Monday, April 16, 2007

Actually not everyone does it

I watched The McLaughlin Group yesterday. Pat Buchanan and Tony Blankley were defending Don Imus by attacking others. I forget whom they attacked vs. other attacks I’ve heard on this subject, but there have been at least these people whose bad behavior supposedly mitigates Imus’ guilt:

--- black rappers who use harsh words for black women and others
--- others in the media and blogosphere who are racist and sexist
--- David Brock, who is CEO of Media Matters, which first publicized Imus’ description of the Rutgers players, since in his book Blinded by the Right, Brock admitted lying not only when he was a conservative, but even when he was a student, so who is he to talk about someone else?

This came up a lot the last time Ann Coulter was in the news, how people defend their own by attacking the other side as being just as bad. Interestingly that last time with Ann Coulter also demonstrated that sometimes people criticize their own as well. I don’t expect that’s a trend.

One problem with the “everyone does it” defense is where do you go from there? Should we take all the bad people out and shoot them? Why not? How about a lesser, but uniform sanction against such bad behavior? Of course people using this defense aren’t interested in any such logical action based on their rhetoric, extreme or not. They’re just using words to defend their own and to set up some future attack on an opponent. It’s not morality. It’s just rhetoric for the sake of power.

There is a world beyond the fantasies of rhetoric. There is a surprisingly large amount of good behavior out there as opposed to those who spend a lifetime engaging in oneupsmanship by attacking their opponents while puffing up themselves and those like-minded. Does the anonymity of being behind a microphone or keyboard promote that? Is it the freedom to be as nasty as someone wants to be in that anonymity that is the biggest factor? Maybe other things are more important, such as the fantasy that anyone will make much of a difference behind that microphone or keyboard and the ego involved in that.
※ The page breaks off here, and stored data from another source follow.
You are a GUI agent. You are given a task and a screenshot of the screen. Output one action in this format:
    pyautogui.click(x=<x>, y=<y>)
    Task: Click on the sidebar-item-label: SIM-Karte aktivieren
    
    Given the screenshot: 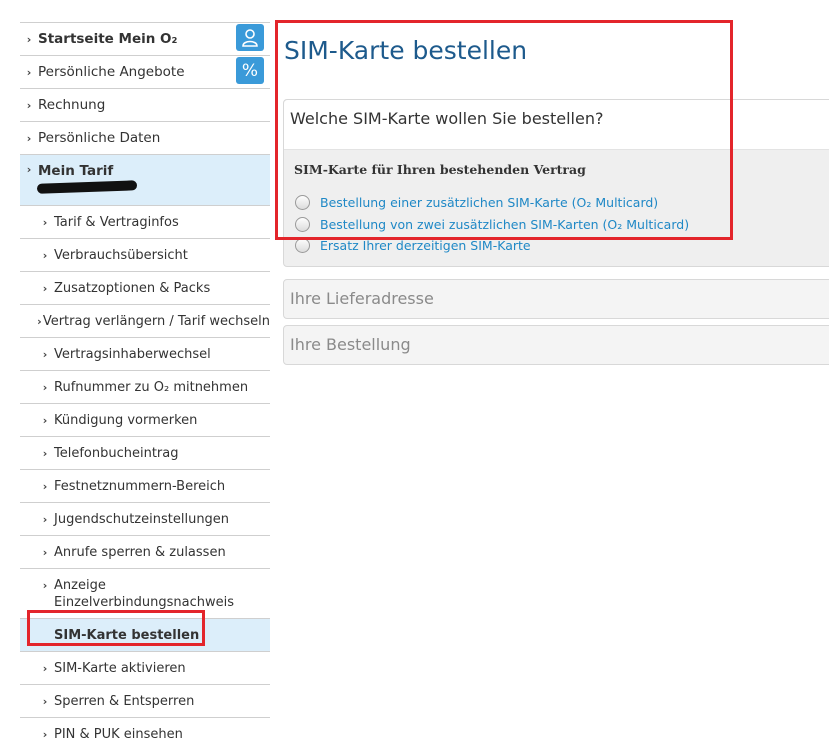 What is the action you would take?
    pyautogui.click(x=120, y=668)
    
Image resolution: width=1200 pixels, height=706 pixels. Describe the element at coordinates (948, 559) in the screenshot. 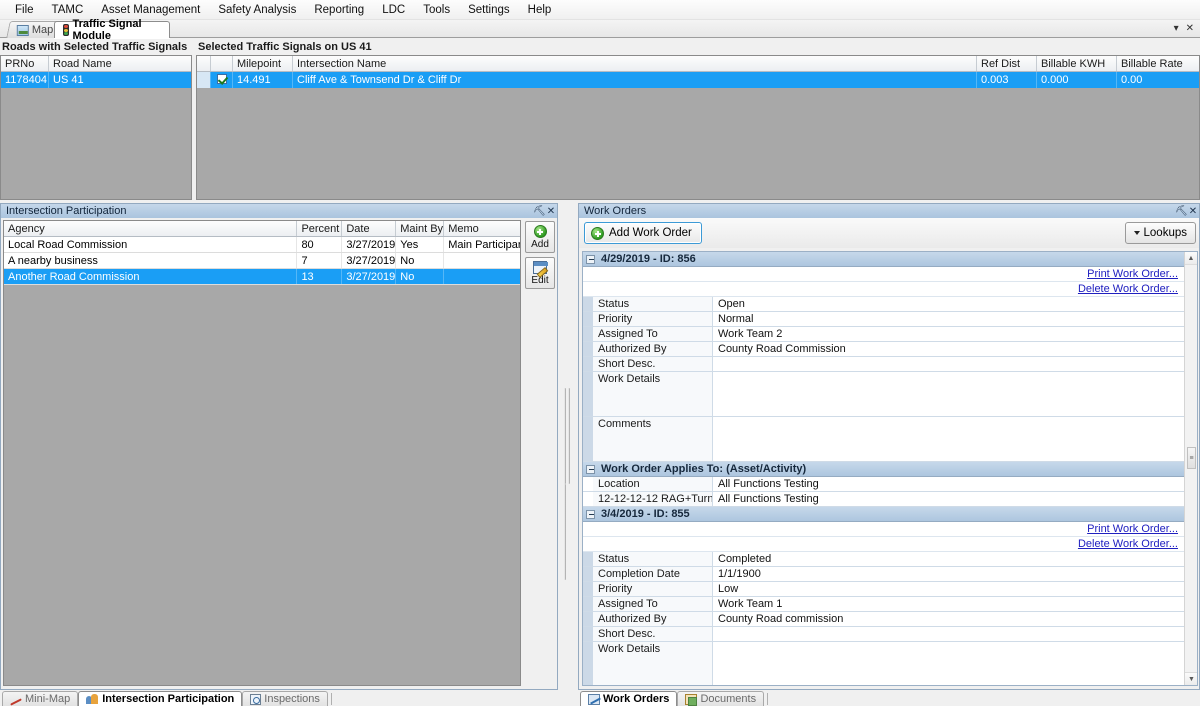

I see `field-value: Completed` at that location.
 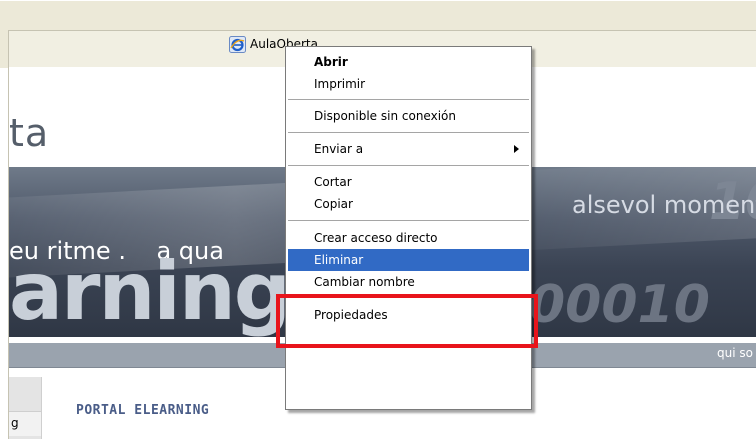 I want to click on menu-item-enviar-a: Enviar a, so click(x=408, y=149).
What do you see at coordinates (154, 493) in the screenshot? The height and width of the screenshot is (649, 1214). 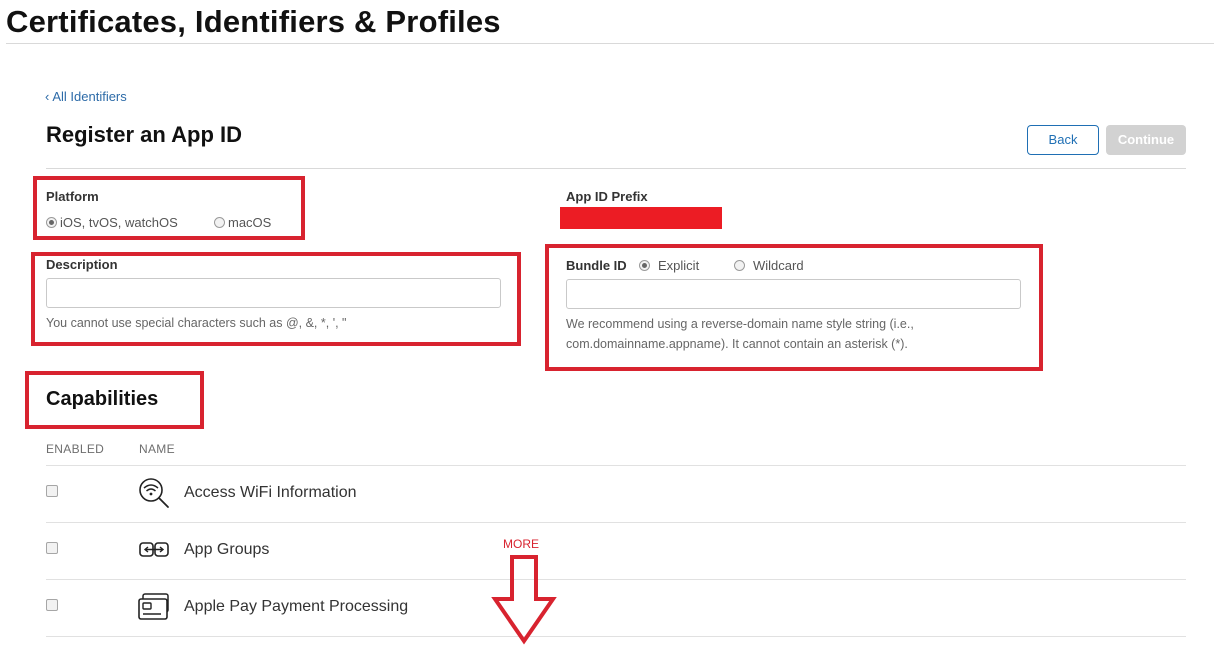 I see `wifi-search-icon` at bounding box center [154, 493].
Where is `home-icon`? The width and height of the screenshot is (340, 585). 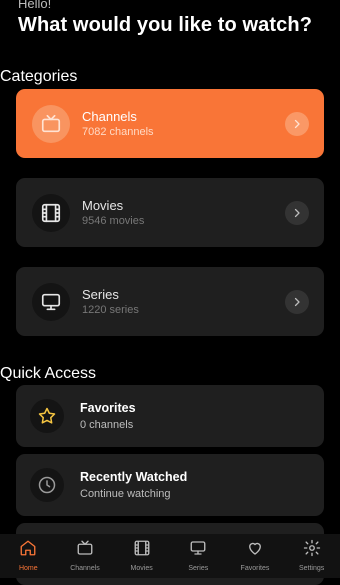
home-icon is located at coordinates (28, 550).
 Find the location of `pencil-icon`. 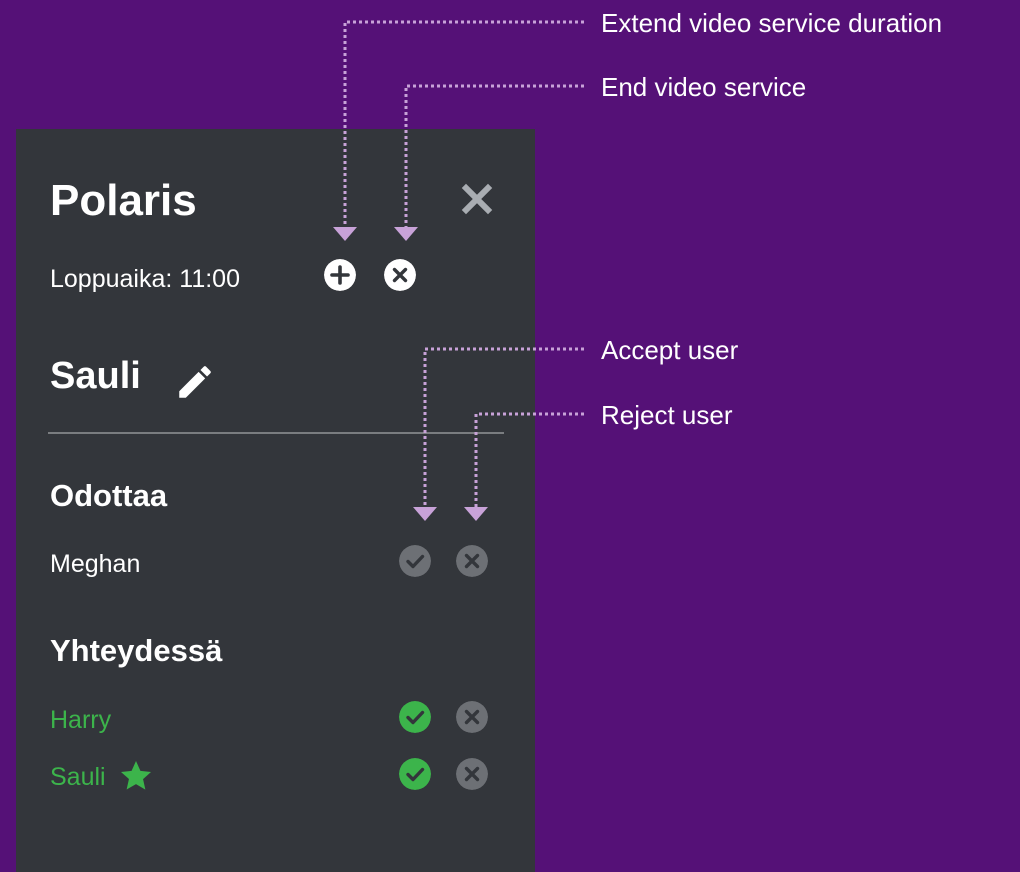

pencil-icon is located at coordinates (195, 382).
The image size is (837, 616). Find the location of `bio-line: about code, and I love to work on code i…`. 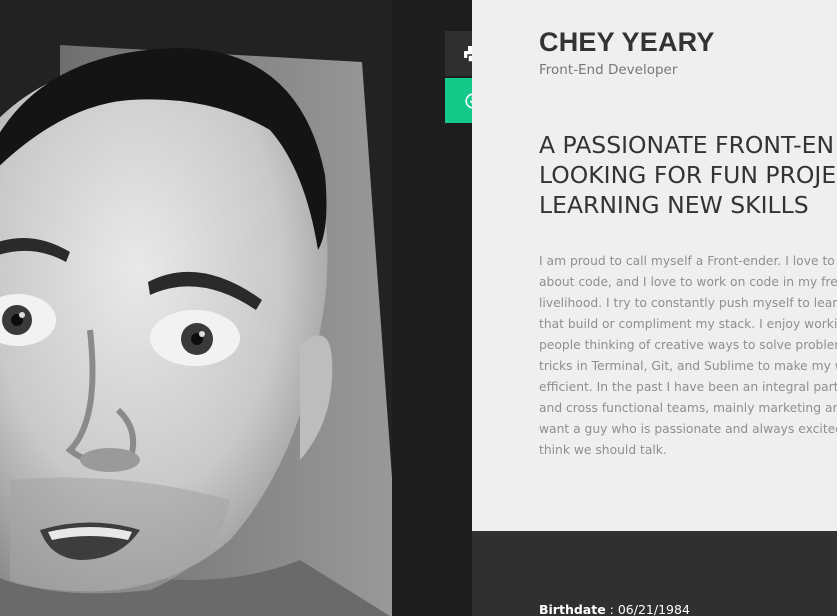

bio-line: about code, and I love to work on code i… is located at coordinates (688, 282).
The morality of anyone speaks for itself. It’s complicated how one chooses to respond, but I can’t believe that many people mistake the immorality of the media and blogosphere for something good. Hatred, indifference and falseness are always evil and immoral. It may be a necessary evil, useful for flushing out a greater hatred, indifference and falseness, but you can’t fool all of the people all of the time that this is as things should be.